*** Data extracts ***
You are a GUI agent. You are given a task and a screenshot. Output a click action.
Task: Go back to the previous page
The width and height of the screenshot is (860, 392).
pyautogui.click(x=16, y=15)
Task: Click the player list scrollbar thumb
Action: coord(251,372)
*** End of Data extracts ***
### [Goal of the exercise]
Make an exact copy of the records.

### [Your solution]
You are a GUI agent. You are given a task and a screenshot. Output a click action.
Task: Go back to the previous page
The width and height of the screenshot is (860, 392).
pyautogui.click(x=16, y=15)
Task: Click the player list scrollbar thumb
Action: coord(251,372)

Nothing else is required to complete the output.